Elle s’appuie sur un protocole rigoureux induit par la technique de la photographie argentique qui impose une temporalité longue et lente.
Patricia Cartereau, plasticienne
Le travail de cette artiste est fait de strates et d’empilements. S’établissent des liens fictionnels et subjectifs entre les différents motifs, qu’ils soient minéraux, humains, animaux, végétaux.

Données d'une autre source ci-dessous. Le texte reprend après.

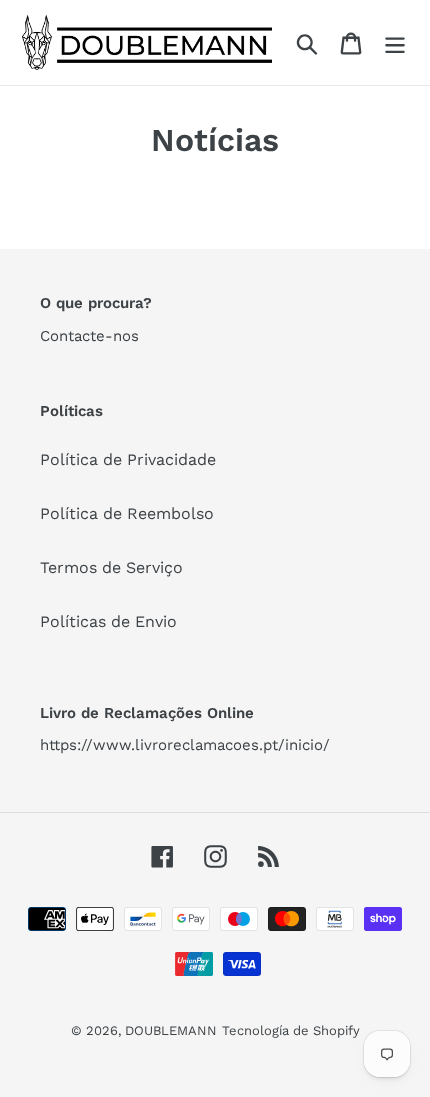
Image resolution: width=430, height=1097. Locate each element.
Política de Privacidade (128, 459)
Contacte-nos (89, 336)
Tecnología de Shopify (291, 1030)
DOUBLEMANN (171, 1030)
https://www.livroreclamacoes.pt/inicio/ (185, 745)
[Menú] (395, 42)
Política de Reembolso (127, 513)
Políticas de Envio (108, 621)
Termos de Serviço (111, 567)
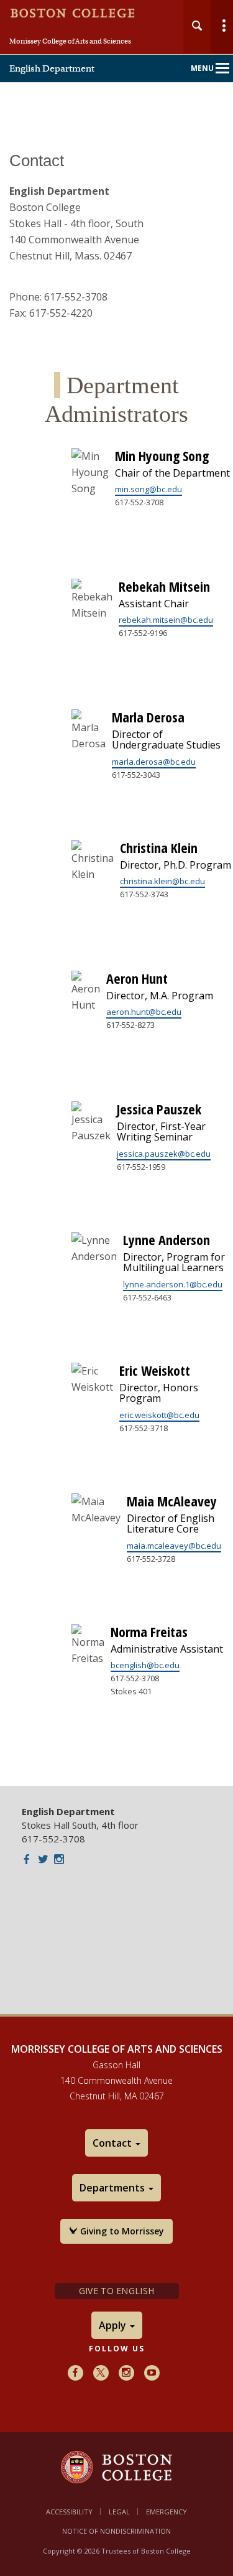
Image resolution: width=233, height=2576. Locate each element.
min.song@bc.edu (148, 489)
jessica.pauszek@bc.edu (164, 1153)
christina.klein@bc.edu (162, 881)
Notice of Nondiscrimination (116, 2531)
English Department (51, 68)
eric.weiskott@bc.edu (159, 1415)
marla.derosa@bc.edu (154, 761)
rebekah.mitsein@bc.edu (166, 619)
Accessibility (69, 2511)
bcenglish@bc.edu (145, 1665)
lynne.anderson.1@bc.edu (172, 1284)
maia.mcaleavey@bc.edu (174, 1545)
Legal (119, 2511)
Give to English (116, 2291)
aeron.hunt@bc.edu (143, 1011)
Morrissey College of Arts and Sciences (70, 41)
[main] (116, 960)
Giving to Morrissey (121, 2231)
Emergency (166, 2511)
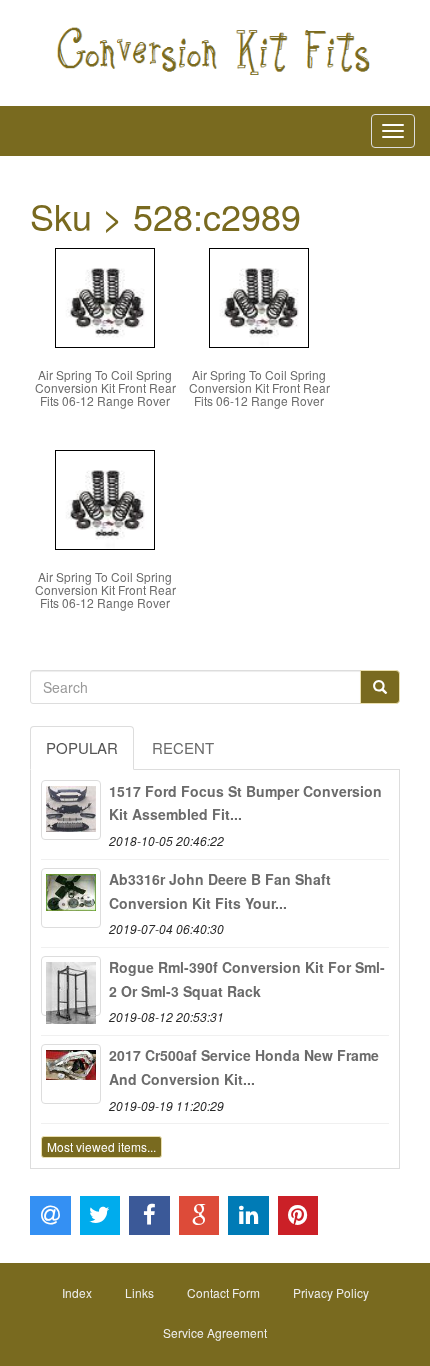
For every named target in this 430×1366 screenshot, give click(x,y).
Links (139, 1292)
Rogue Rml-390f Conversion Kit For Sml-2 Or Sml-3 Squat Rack (247, 979)
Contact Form (223, 1292)
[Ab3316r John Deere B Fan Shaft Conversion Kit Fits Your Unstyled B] (71, 898)
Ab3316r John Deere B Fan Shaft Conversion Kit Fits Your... (220, 891)
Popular (82, 747)
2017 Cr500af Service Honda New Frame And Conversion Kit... (244, 1067)
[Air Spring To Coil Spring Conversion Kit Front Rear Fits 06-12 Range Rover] (105, 295)
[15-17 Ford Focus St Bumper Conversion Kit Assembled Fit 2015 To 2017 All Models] (71, 810)
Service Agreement (215, 1332)
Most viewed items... (101, 1146)
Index (77, 1292)
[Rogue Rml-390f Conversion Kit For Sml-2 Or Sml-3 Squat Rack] (71, 986)
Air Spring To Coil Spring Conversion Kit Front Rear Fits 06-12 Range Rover (105, 387)
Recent (183, 747)
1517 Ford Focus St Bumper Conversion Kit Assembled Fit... (245, 803)
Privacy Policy (331, 1292)
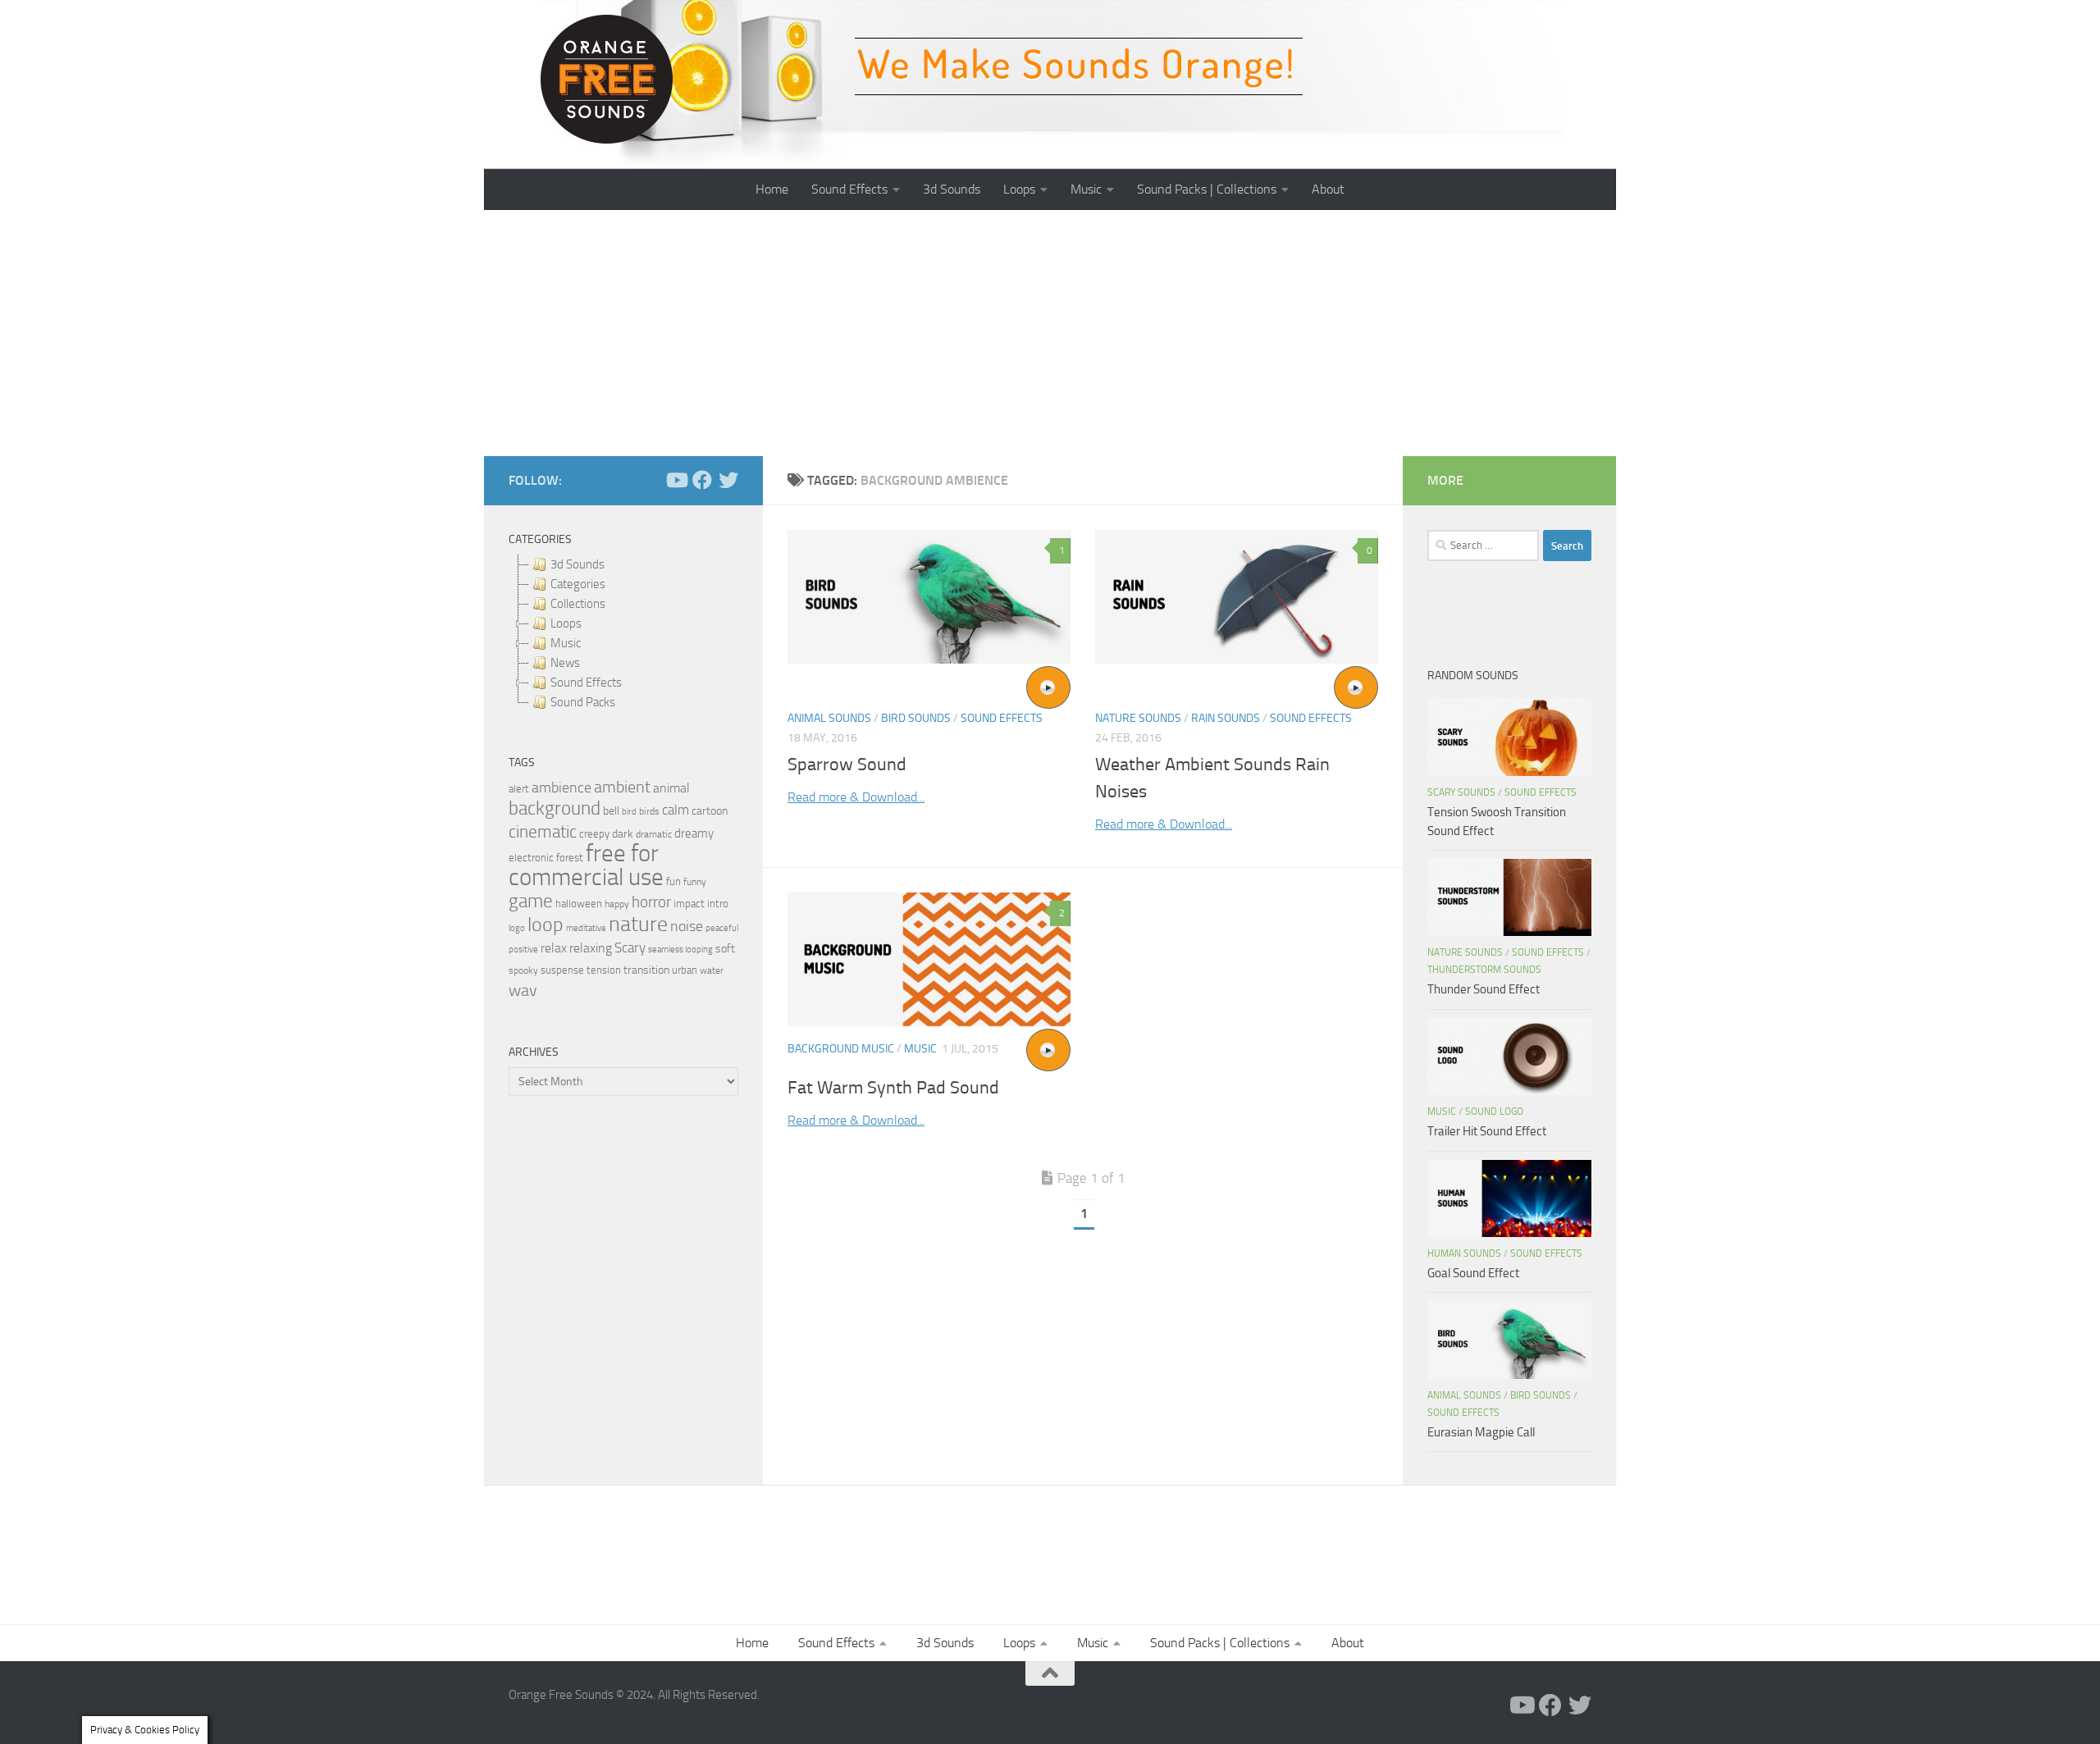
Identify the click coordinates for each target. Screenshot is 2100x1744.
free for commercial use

Il s’agit d’entrouvrir les paysages vus en les mêlant à des éléments intimes et imaginaires.

Itinérance #3. Hiers-Brouage (Charente-Maritime)
Le 26 juillet 2017
Cette itinérance nous a fait remonter de quelques siècles en arrière, du temps où le commerce du sel était florissant et où Brouage avait un rôle militaire avant que la mer ne s'éloigne définitivement.
Avec :
Thierry Sauzeau, historien, professeur à l’Université de Poitiers
Grégory Valton, photographe
Valérian Dénéchaud, « Vous êtes ici », éducation à l'environnement urbain et sensibilisation à l'architecture, à la ville et aux territoires
Aurélie Berger, inspectrice des sites de la DREAL Nouvelle Aquitaine
Stéphanie Barbon, programmatrice en art contemporain
Jean Richer, architecte géographe
Thierry Sauzeau, historien
Docteur en histoire de l’Université de Poitiers, Thierry Sauzeau est membre fondateur du groupement d’intérêt scientifique GiS Histoire maritime (2005).
Responsable du groupe de recherches Xynthia soutenu par la Région Poitou-Charentes (2010-2011), Thierry Sauzeau est aussi président co-fondateur de l’Université populaire du littoral charentais (2011). Dans ce cadre, il dirige le programme Risque littoral et gestion participative (Fondation de France / 2012-2015) qui vise à mobiliser les connaissances pluridisciplinaires sur les territoires littoraux, afin de restaurer la mémoire du risque en contexte littoral.
Grégory Valton, photographe
Mis en mouvement par le décès de sa mère, Grégory Valton a beaucoup voyagé. Ses cheminements l’ont amené à donner une approche introspective à ses projets, habités par la question de la trace déposée dans le paysage. Ses recherches le poussent à retourner dans le village natal de sa mère et à enquêter sur son histoire familiale. Privilégiant différentes techniques photographiques comme autant de processus, il mêle paysages intérieurs et extérieurs.
Son approche de l’espace s’inscrit dans une dimension physique de la prise de vue, où la mise à l’épreuve du corps est nécessaire.